The data Block Start

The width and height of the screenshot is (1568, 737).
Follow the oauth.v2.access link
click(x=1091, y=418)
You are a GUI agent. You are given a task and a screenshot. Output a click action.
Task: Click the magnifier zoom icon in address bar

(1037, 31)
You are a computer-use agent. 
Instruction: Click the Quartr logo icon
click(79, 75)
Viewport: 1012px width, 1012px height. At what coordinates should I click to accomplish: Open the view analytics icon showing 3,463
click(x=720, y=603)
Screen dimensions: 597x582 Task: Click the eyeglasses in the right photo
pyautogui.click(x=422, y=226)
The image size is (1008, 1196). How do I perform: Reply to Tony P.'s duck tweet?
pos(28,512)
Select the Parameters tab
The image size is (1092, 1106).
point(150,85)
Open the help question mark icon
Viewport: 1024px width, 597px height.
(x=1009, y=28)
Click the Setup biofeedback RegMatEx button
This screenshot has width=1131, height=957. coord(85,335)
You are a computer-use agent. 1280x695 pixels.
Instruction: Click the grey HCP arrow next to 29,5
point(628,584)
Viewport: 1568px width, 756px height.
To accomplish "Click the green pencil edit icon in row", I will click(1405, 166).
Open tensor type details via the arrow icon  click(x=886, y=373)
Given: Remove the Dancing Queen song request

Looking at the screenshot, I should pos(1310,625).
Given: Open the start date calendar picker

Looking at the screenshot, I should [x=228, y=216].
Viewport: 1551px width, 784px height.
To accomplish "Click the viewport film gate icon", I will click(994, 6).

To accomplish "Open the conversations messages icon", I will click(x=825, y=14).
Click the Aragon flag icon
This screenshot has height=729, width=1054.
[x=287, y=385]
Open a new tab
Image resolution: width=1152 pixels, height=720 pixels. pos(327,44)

The data Block End

Copy out every line from the data above that has "agent" in it.

Output of the exercise:
You are a GUI agent. You are given a task and a screenshot. Output a click action.
You are a computer-use agent. 
You are a computer-use agent. 1280x695 pixels.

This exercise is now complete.